By Heidi Toth
NAU Communications
Meet Adrianna Camacho.
Undergraduate program: Nursing
Campus: NAU-Yuma
Adrianna Camacho has always wanted to go into medicine.
Not until she was in high school, however, did she find her passion. When she was a sophomore in high school Camacho, a senior nursing student at NAU-Yuma, was diagnosed with Long QT Valve Syndrome 13, a life-threatening genetic heart condition for which there is no cure. It typically presents as sudden cardiac arrest. After a number of unexplained fainting spells when she was a young teenager, Camacho spent a year undergoing tests and hospitalizations before she was diagnosed.
“It wasn’t until my own experience as a patient that I realized the passion and interest I had in cardiology,” Camacho said. “I decided after being diagnosed that I wanted to enter the cardiac field and be able to treat other patients like myself so I could relate to my patients in a way most other physicians and medical providers couldn’t.”
A first-generation college student, Camacho spent her senior year of high school applying for scholarships so she could afford to go to college. She enrolled at NAU, which enticed her with the access to outdoor recreation, small class sizes and professors who took an interest in her education.

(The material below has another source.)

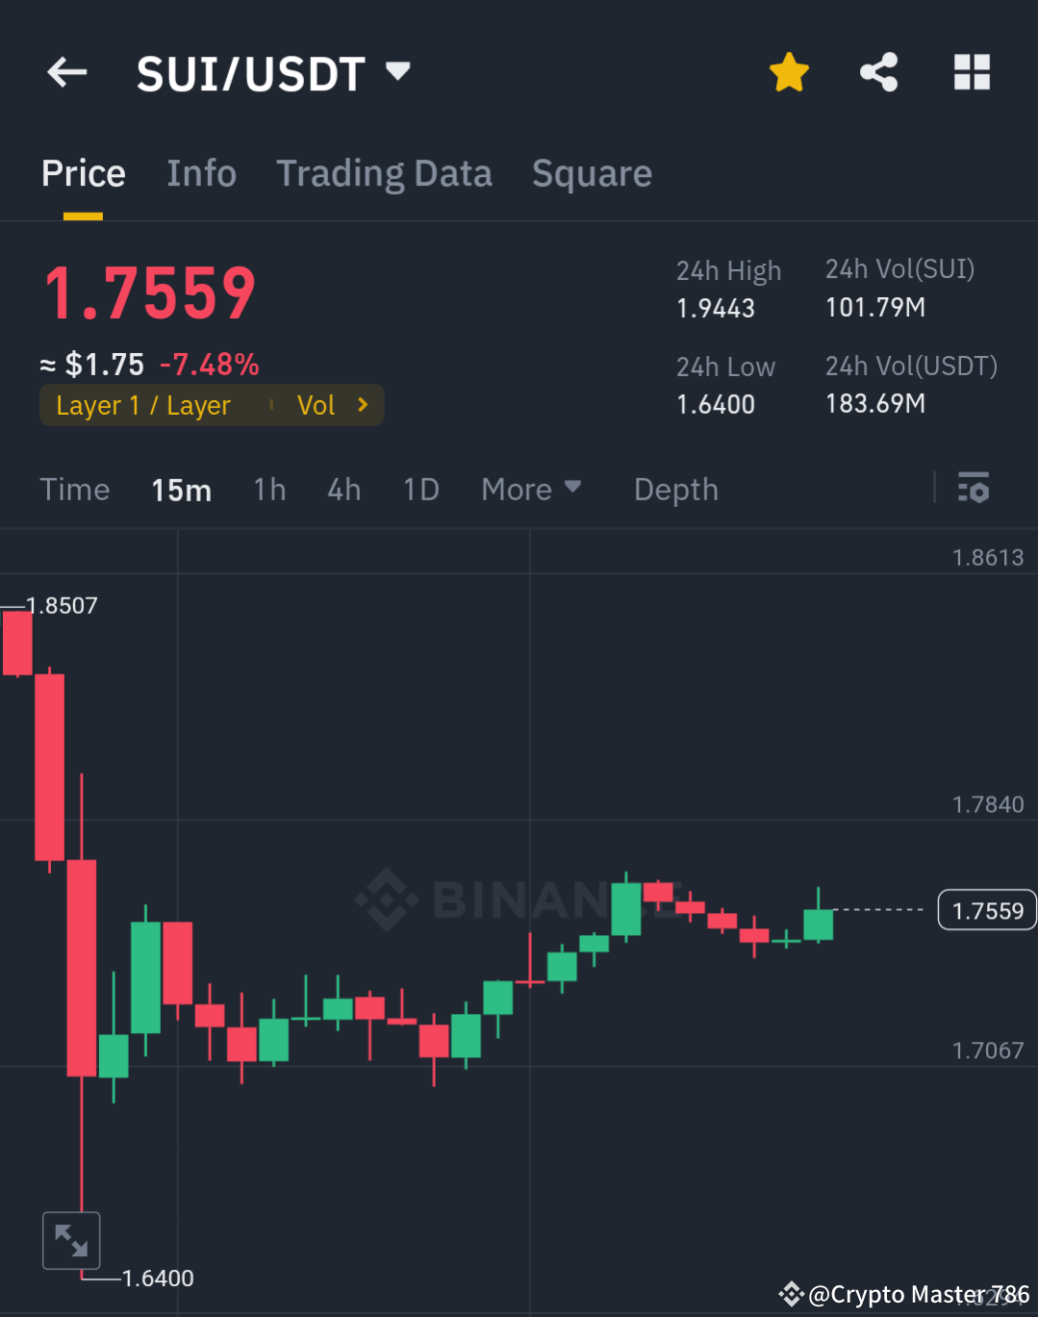Screen dimensions: 1038x1317
Task: Switch chart to 1D timeframe
Action: pos(420,489)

She was part of the Olson Scholars Program for first-generation students, which provided support and allowed her to live around other first-generation students.
Then her mother was diagnosed with breast cancer. Camacho found herself back in hospital rooms talking with health care providers.
“I saw how the nurses not only cared for her but for our whole family,” she said. “They treated my mom as a whole person and not just a medical diagnosis, and I changed my major to nursing. I strive to be able to provide the well-rounded care around the clock that the nurses offered to my mom and our family during our challenging times.”
She was not accepted into the Flagstaff nursing program her junior year, so instead of waiting another semester Camacho went to NAU-Yuma for nursing school. That necessitated leaving behind friends, the wilderness and the NAU Archery Club, at which she’d excelled, competing throughout the country and finishing in third place in the Women Bowhunter’s Division in 2014 and 2015. The move was worth it, though.
“Adrianna possesses tremendous resilience, which helped assure her success in Yuma,” said Jason Bradley, director of the NAU-Yuma nursing program. “She is an excellent self-advocate, has a phenomenal work ethic, holds herself to remarkably high standards and embodies effective communication and relationship building skills that will continue to serve her well.”
After graduation Camacho will take her state nursing board exams and then hopes to work at the Mayo Clinic’s Progressive Cardiac Care Unit or the Cardiovascular Critical Care Unit at Phoenix Children’s Hospital.